A streak of self-imposed lunacy is palpable from the very first frame. Thor (Chris Hemsworth) locked in chains, is breaking the fourth wall – evidently a captive of fire demon Sutur. The villain launches into showboating, proclaiming to unleash an apocalypse but gets constantly interrupted by Thor. This banter, mostly successful in raising chuckles sets the tone for what to come.
As it turns out, Thor’s cheeky brother Loki (again a very delightful Tom Hiddleston) has sent their father Odin (Anthony Hopkins) to exile on earth, and is busy playacting to correct his place in Asgardian history. However, it’s not his brother that Thor should worry about, but his unknown-till-now sister Hela who can crush his Mjolnir like a packet of potato chips. Voila! Even Thor’s father reworked history.

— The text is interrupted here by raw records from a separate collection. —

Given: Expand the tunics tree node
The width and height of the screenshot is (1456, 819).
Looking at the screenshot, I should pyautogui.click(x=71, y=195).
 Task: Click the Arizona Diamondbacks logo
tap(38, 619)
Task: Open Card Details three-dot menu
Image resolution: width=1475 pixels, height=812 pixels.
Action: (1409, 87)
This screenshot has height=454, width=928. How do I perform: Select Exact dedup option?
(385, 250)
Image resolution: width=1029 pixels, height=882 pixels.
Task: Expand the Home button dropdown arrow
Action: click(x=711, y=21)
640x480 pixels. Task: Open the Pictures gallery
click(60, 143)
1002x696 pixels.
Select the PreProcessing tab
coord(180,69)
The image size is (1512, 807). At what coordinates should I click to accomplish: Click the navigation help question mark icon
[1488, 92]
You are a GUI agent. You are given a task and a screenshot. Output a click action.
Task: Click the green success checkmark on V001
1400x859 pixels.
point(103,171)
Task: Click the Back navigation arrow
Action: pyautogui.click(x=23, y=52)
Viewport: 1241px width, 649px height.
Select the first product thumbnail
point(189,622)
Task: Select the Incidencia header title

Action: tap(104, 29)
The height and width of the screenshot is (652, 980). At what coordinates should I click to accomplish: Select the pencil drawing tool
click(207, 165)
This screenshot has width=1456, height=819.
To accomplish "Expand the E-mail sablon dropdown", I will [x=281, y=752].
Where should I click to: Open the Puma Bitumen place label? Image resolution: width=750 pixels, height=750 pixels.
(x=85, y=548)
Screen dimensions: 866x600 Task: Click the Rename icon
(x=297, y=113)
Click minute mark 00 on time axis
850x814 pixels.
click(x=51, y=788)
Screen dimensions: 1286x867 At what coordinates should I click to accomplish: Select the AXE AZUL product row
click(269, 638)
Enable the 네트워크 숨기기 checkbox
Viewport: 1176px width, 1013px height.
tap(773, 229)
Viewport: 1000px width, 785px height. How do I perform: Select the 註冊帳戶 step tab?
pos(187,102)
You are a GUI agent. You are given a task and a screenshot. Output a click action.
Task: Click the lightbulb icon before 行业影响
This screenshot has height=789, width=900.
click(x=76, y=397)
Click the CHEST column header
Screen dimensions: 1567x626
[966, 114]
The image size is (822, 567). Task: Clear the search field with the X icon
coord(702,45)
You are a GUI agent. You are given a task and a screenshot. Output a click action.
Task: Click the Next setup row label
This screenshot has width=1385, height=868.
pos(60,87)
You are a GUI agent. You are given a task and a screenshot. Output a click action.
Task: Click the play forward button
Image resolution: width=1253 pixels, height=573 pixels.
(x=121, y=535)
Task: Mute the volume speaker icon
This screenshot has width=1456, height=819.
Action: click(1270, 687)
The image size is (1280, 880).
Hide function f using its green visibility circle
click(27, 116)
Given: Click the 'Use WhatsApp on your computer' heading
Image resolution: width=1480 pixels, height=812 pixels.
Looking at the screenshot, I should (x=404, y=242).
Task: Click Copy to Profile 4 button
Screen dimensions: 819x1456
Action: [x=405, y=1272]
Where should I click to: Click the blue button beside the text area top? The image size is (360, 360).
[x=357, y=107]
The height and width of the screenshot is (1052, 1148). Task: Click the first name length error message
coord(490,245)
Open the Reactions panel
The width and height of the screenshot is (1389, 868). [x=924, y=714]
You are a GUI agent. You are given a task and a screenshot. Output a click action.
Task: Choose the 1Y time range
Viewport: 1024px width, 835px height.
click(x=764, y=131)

Waititi, a craftsman of deadpan humour shows how clever he is in handling a Hollywood behemoth in Sakaar. He offers all the blaze and buster in the skirmishes, but reserves the real thing in the area he is good at. As evident in his previous films, What We Do in the Shadows (2014) and Hunt for the Wilderpeople (2016), Waititi enlivens the clashes in a poker-faced vein when characters utter words with a shrug, an attitude of wit that refuses to transport the cargo of impending apocalypse that every comic book movie suffers from. Which is why the Hulk (Mark Ruffalo) and Thor clash is a terrific bang for the bucks, but it’s the repartee between the two that shines a light on the film’s true gift. So the dark knight does rise from gladiatorial battles though it’s not physical strength that wins, but good-natured humour.
By the end of it all, you remember not the flash of the sets or the absence of blood in well-oiled gargantuan fights, but the back-and-forth swag and sass of familiar-but-refreshingly-new characters. Almost like a big-budget sitcom.